Ugly Duck was the only production that got more than one night at this year’s Capital Theatre Festival held at mac, giving it a special ranking as one of the bigger events. The play, firmly set in Stoke, is about struggling middle aged Dennis who takes on a job as a life model for painter Kat Drosdzowski. What starts out as apologetic ignorance about art from Dennis eventually spans to conflict with Kat and her family about cultural identity and racism.
Before tackling these heavy themes the play begins very light-hearted, making easy jokes at Dennis’s discomfort when stripping down to model. However at times it felt like too many jokes were signposted with stares at the audience initiating cues for laughter. The humour that got a healthier reception was more subtle, like clever wordplay about sticking-out arses. Even small gestures such as Dennis returning to the stage wearing the flowery robe got good laughs.

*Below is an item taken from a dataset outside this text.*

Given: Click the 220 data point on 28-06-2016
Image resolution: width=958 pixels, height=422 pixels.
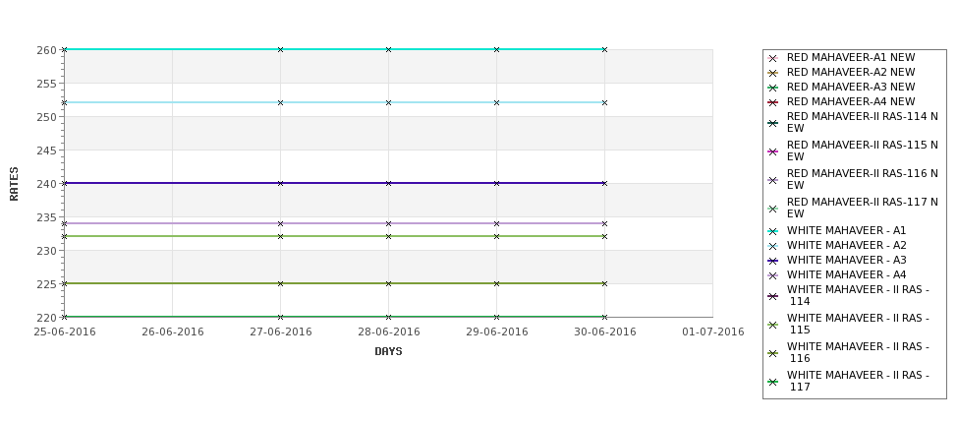Looking at the screenshot, I should [388, 317].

The most enjoyment from this play came through the way it set up and tried to address important issues. In the third scene of the first act Dennis talks about his family and his employment woes in greater detail. Here the play begins to delve into a deeper meaning which continues when Dennis becomes uneasy after learning Kat and her family are Polish. However it should be said the play doesn’t sharply turn from funny to serious; jokes of a similar vain to earlier appear, but less frequently.

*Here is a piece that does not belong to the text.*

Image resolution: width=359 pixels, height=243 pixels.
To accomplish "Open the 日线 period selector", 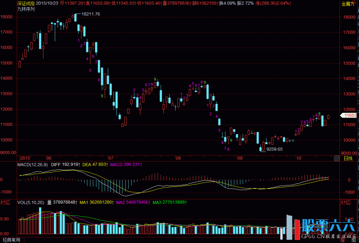I will point(348,158).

Considering the play describes Dennis as a Port Vale fan in the second line of its synopsis I was disappointed at the lack of football references by the interval. The reward came in the first scene after the restart, and arguably the best of the play. Dennis and Mark, both running away from family problems, discover each other sleeping rough in the art studio. The chemistry of Phillip Wright and James Masters is fantastic here as their bloke chat about ‘kids these days’ and football can’t help but bring a smile.

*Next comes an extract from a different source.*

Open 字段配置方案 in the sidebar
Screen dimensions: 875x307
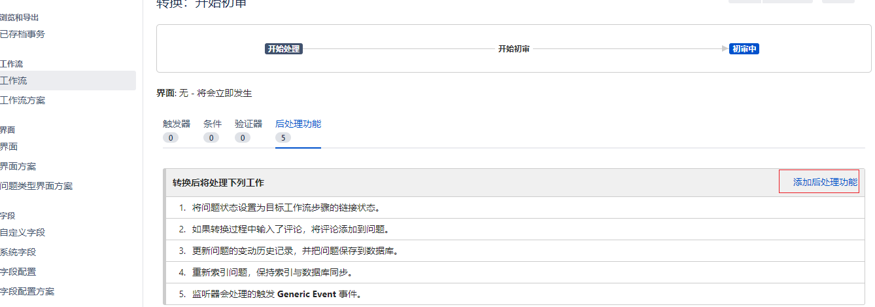coord(27,291)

Drawing to the conclusion, the attack on an Albanian Port Vale fan is reported and quickly it is discovered that Dennis is involved. The dilemmas regarding Dennis’s beloved son being an instigator of the attack, Dennis’s isolation from his friends, and the larger problem of racism is dealt with the line “Not everyone’s a racist in Stoke.” This, and the unveiling of the beautiful painting of himself, is a good enough resolution for Dennis. Yet it felt like there was more to discuss and the disputes were not satisfactorily resolved.
Ugly Duck is a solid play that gets you to laugh one way or another. Important issues are addressed and there are scenes of quality, but disappointingly the happy ending undermines the devastating state Dennis’s life is left in.